Adsorption of organic pollutants with low molecular weight onto natural soils may be greatly enhanced by chemical modification, that is, tailoring, of the clay fraction of the soil. Tailoring agents include tetraalkylamine compounds which can effectively replace the natural exchangeable cation in the clays. Prior studies show that the adsorption capacity of soils for benzene and toluene are greatly increased by tailoring with tetramethylammonium (TMA+) cations.
Economic feasibility of using this process hinges on the potential to regenerate the spent soils. Regeneration by volatilization of the adsorbate was investigated for three different tailored soils: Wyoming bentonite, Glendale clay-loam, and a clay-loam soil collected in the Los Angeles area. A 48 percent decrease from the original value of K (the linear adsorption constant) was observed for bentonite after six regeneration cycles. The Los Angeles soil showed no significant degradation in its adsorption capacity for benzene after six regeneration cycles. The Glendale soil decreased its X values 62 percent from the original value after the same number of regeneration cycles.

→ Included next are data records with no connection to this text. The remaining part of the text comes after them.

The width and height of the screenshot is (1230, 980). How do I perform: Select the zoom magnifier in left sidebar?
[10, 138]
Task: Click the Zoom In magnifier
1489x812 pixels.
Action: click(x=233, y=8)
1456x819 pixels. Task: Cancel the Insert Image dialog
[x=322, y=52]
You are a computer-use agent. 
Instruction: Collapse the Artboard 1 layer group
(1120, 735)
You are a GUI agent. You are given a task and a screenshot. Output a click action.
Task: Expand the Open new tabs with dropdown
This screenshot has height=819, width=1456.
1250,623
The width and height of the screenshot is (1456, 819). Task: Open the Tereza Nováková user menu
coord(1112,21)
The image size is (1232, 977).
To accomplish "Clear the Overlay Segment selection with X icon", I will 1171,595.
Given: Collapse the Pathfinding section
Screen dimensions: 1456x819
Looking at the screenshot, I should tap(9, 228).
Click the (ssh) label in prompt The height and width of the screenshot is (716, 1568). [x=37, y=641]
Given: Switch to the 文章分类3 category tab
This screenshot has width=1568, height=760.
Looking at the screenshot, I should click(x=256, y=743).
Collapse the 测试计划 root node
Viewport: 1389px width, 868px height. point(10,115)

The adsorption capacity of tailored bentonite for toluene was reduced by 97 percent after six regeneration cycles. This decaying effect does not necessarily represent a decrease in equilibrium adsorption capacity. Rather, the kinetics of adsorption may play a significant role as the adsorbent becomes more granular after repeated regeneration. Adsorption studies with o-xylene showed minimal adsorption for both virgin and regenerated tailored bentonite. For this reason, no regeneration studies were performed with o-xylene.